- **Exercise directions**
Check every line of the records below for the string "Services" and copy the ones that have it.

(Items listed in a dataset)
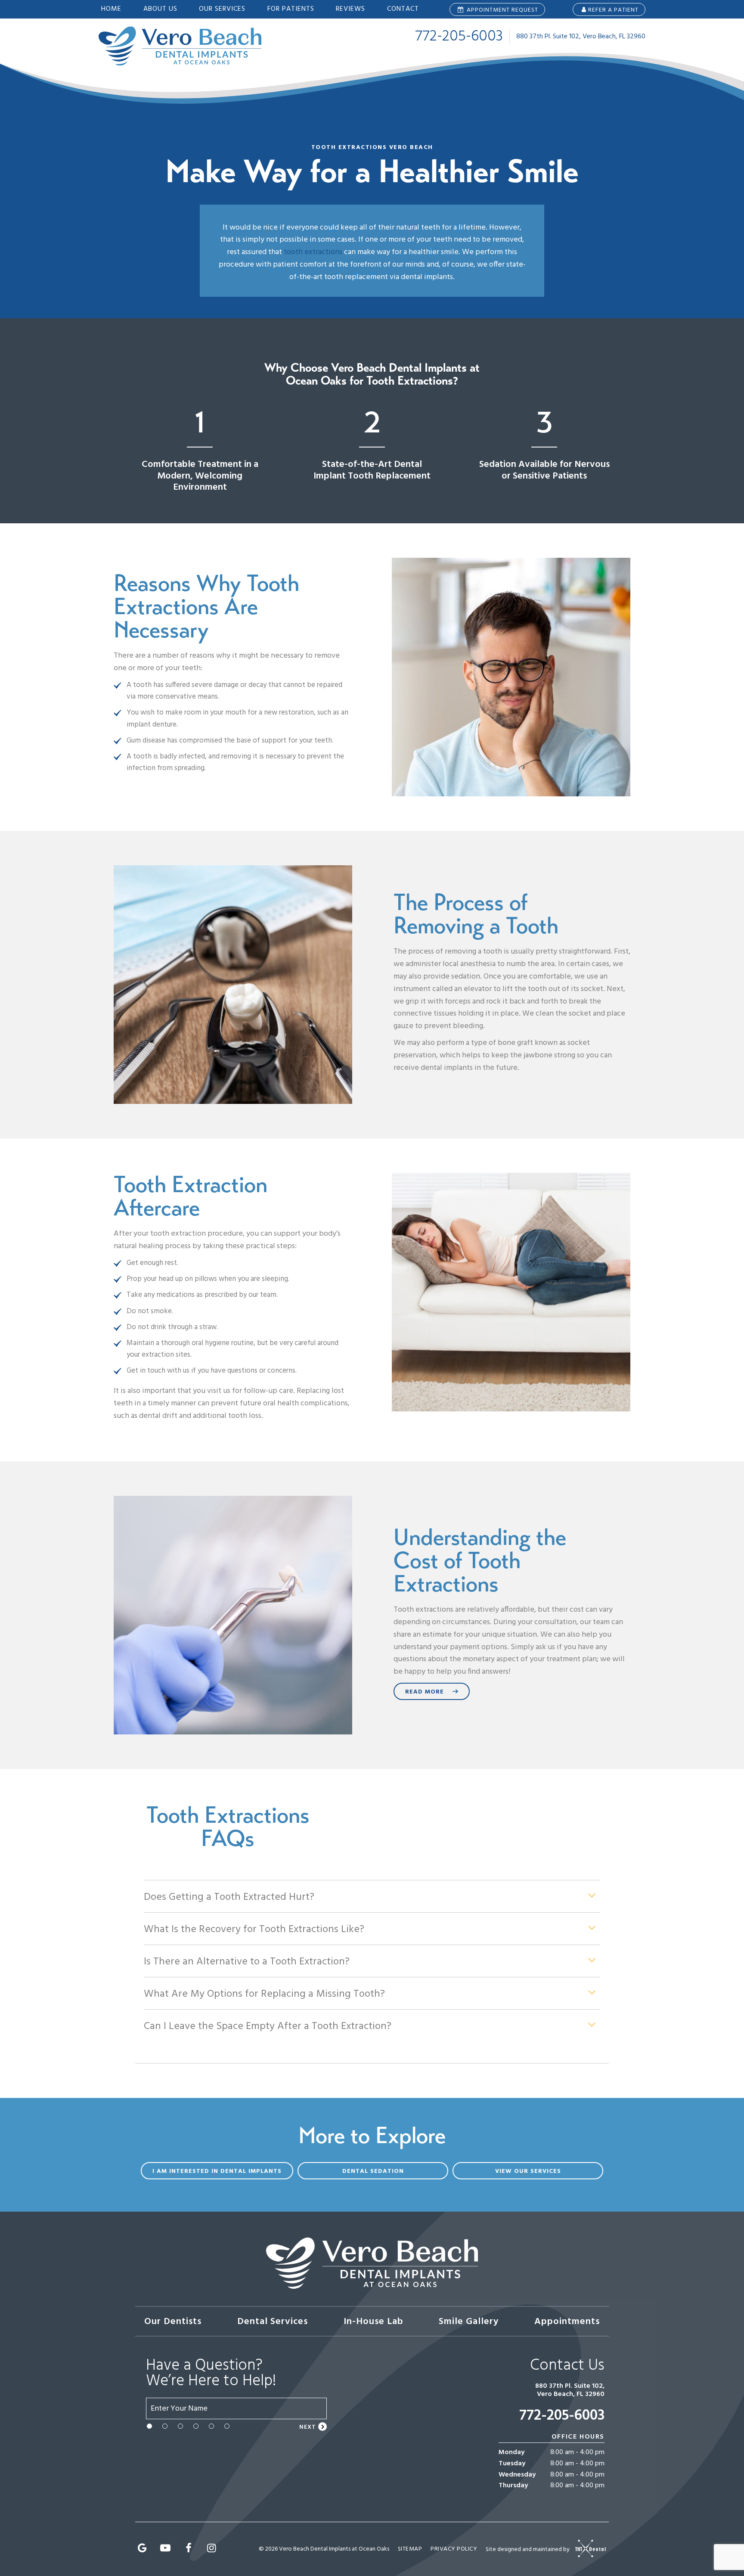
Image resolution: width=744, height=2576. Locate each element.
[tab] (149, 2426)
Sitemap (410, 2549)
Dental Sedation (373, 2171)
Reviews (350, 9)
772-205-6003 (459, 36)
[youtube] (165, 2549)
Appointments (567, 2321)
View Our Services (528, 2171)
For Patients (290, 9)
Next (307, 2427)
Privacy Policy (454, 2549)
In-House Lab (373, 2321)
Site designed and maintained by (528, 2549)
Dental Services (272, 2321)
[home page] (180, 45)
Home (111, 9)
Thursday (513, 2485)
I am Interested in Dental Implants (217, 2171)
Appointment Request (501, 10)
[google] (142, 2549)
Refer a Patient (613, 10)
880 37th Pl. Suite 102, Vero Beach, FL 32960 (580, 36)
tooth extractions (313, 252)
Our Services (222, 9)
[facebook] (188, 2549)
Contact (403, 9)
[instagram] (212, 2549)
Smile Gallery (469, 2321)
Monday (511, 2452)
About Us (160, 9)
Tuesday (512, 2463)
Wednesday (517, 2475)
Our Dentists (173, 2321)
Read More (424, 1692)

- **Reply to the exercise**
View Our Services (528, 2171)
Dental Services (272, 2321)
Our Services (222, 9)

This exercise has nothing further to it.